Mi historia de seductor, como la historia de muchos otros, empieza de manera triste. Tenía una muy tierna edad cuando estaba saliendo con una chica deseada por todos. Atractiva, muy sensual y con una fuerte y marcada personalidad, lo que contrastaba con mi más que visible falta de encanto, físico y personalidad maleable. Toda una paradoja de pareja. Inocente de mi que me veía en la cima la montaña del éxito, pensando que había encontrado una mujer perfecta al mismo tiempo que poseía admiración y envidia a partes iguales de mis compañeros.
Tuvo que llegar el día de San Valentín, tras seis meses de relación, cuando ella decidiese abandonar nuestra andadura. Tras 180 días de relación sigo sin entender porqué no pudo soportar uno más. Sus palabras exactas fueron “necesito estar con más personas para sentirme bien”. La noche acabó con una triste y desoladora postal. Yo, con la única compañía de una rosa devuelta, herido en una noche fría, en medio de la plaza del ayuntamiento de Valencia.
Aquella misma noche me hice la promesa que jamás volvería a pasar por lo mismo.
Pasó el tiempo y las hormonas empiezan a causar estragos en el organismo. Las chicas dan estirones al mismo tiempo que les crecen bultos y salen curvas donde antes no había nada, los chicos sufrimos de ataques de acné rebelde y empezamos a interesarnos por otras cosas aparte del fútbol. En mi caso, como ya partía de una base física bastante pobre, el cambio solo podía ir a mejor, lo que me facilitó mi cruzada por convertirme en una persona con marcada personalidad, blindado frente a rupturas y de éxito con las mujeres.
Reconozco que dicha aventura comenzó como venganza contra el género femenino. Quería tener control sobre las mujeres, las que consideraba responsables del daño que sufrí en algunos rechazos amorosos de mi infancia, pero poco a poco me fui dando cuenta que la única culpa era mía. Desconocía las normas del juego e iba conociendo gente que no solo las controlaba, sino que las rompía o creaba unas nuevas. Durante mi época de adolescente rebelde fui adquiriendo conocimientos propios sobre la seducción por medio de mis fracasos y aciertos, ensayo y error, así como de amigos y gente que me rodeaba. Los veranos en Alicante eran mi particular campo de juego en el que sacaba todo mi potencial e iba convirtiéndome en un auténtico cazador de féminas.
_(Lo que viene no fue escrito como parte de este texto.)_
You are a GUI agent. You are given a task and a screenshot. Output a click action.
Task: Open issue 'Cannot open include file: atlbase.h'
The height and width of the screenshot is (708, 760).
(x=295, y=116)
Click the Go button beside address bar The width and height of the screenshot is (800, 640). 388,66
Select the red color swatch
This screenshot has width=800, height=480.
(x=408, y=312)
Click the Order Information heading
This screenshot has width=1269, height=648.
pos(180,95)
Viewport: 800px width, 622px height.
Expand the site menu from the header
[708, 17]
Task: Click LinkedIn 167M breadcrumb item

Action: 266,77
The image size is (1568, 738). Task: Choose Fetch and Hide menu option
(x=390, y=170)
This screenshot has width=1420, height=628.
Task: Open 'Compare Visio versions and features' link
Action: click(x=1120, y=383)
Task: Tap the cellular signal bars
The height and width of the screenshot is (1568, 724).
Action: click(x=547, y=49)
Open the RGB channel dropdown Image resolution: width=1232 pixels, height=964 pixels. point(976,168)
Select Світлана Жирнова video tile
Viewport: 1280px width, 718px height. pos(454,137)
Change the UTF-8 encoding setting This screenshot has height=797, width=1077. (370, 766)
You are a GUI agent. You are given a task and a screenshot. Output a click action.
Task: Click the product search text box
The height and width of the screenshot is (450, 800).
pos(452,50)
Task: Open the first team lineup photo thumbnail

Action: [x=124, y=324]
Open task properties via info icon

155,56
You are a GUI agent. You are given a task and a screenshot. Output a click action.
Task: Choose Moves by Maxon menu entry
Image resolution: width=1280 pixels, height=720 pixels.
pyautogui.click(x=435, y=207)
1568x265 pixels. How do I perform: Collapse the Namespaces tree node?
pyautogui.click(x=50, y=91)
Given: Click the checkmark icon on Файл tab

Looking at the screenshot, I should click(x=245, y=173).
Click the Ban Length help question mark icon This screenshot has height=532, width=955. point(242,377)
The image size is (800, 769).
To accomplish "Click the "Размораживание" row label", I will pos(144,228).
Así fue mi evolución, hasta mi traslado a Murcia, donde conocí a uno de mis mejores amigos, con el que hoy sigo viviendo aventuras y desventuras, con el que comparto una visión del juego muy similar y con una personalidad muy parecida a la mía. Juntos, empezamos a escalar posiciones en el ranking de ligones de la ciudad. Actuando como equipo, íbamos dejando atrás otras “amistades” que nos supusiesen lastres o nos desestabilizasen de cualquier manera. Nuestras conquistas crecían y la fama y reputación de golfos nocturnos se propagaba como la pólvora.
Aún así, no estaba satisfecho, necesitaba más. Conocía “unas reglas” que bien me servían, pero sabía que había una “liga superior”. Empecé a buscar información y así di con el libro “El Método” de Neil Strauss. Lo leí y releí una y otra vez, incrédulo ante lo que en aquel entonces pensaba que era imposible. Quise informarme y saber si en España había algo remotamente parecido, y así era, existía. La Comunidad. No dudé en ponerme en contacto con algunos de los miembros que vivían cerca de mi. Dio la casualidad que este grupo era de los más sólidos y unidos del país. Debía ser cosa del destino. Salí con ellos una noche, me gustó, nos caímos bien, y desde entonces hemos salido todos y cada uno de los días que hemos podido, disfrutando de anécdotas e historias increíbles, consiguiendo formar parte de una hermandad con la que comparto una importante parte de mi vida.
Ingresé en un conocido foro de Internet, uno de los más reputados de La Comunidad, donde al principio planteé mis dudas, hasta que tiempo después era yo quien las resolvía, con lo que debí llamar la atención ya que fui invitado a formar parte de la élite. Dentro de La Comunidad tuve la suerte de cimentar fuertes amistades con algunos de los más grandes, ahora considerados compañeros y hermanos, de los que he aprendido miles y miles de técnicas, gestos y guiños que he ido interiorizando y con los que he recorrido el país conociendo todo tipo de mujeres y superando retos. Toda una evolución que me ha llevado a ser un miembro reconocido y respetado de esta realidad, capaz de cambiar tu vida, de orientarla y llevarla hacia una bifurcación donde tu eliges en qué te quieres convertir.
Actualmente soy todo lo que siempre quise ser.